* _Excerto do texto_:
━━━━

Tudo começou em 2013. Avelino Vaz Maia — que todos tratam por Nininho desde pequeno — estava em prisão domiciliária durante um ano e 15 dias, após ter estado envolvido numa rixa entre dois grupos de pessoas numa noite de copos. Como tinha antecedentes criminais, ficou a cumprir uma pena em casa.
O tédio — e também a paixão — levaram-no a explorar a música, que sempre esteve presente na sua vida e à sua volta. Naquele período, decidiu gravar um vídeo a interpretar uma música para enviar à irmã. A irmã passou à prima. A prima gostou tanto que colocou no YouTube.

━━━━

* _Material_:
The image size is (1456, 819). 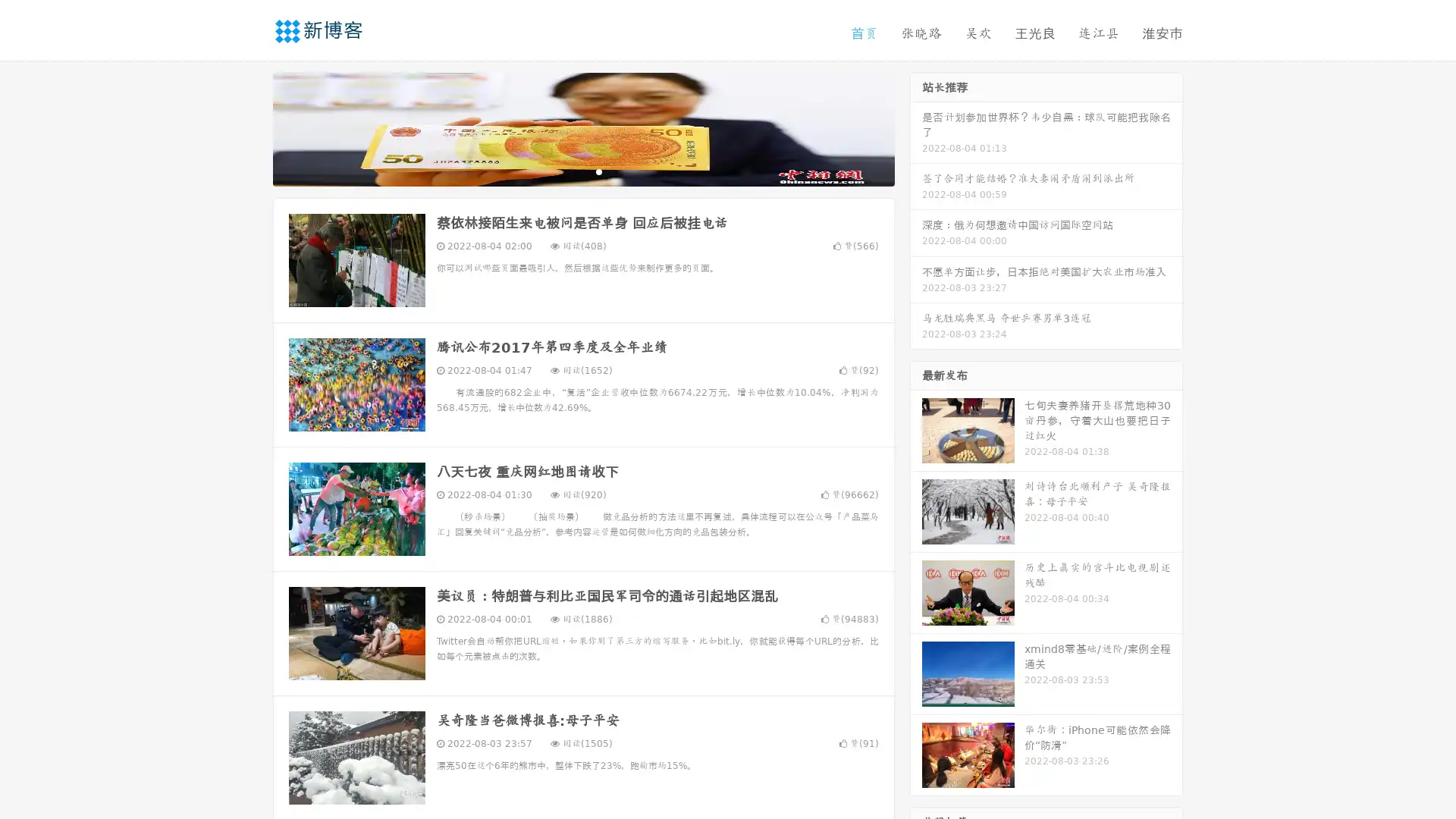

━━━━

* _Trabalho pedido_: Devolve na íntegra, sem qualquer alteração, o excerto sobre o início de Avelino Vaz Maia na música.

* _Resultado do exercício_:
Tudo começou em 2013. Avelino Vaz Maia — que todos tratam por Nininho desde pequeno — estava em prisão domiciliária durante um ano e 15 dias, após ter estado envolvido numa rixa entre dois grupos de pessoas numa noite de copos. Como tinha antecedentes criminais, ficou a cumprir uma pena em casa.
O tédio — e também a paixão — levaram-no a explorar a música, que sempre esteve presente na sua vida e à sua volta. Naquele período, decidiu gravar um vídeo a interpretar uma música para enviar à irmã. A irmã passou à prima. A prima gostou tanto que colocou no YouTube.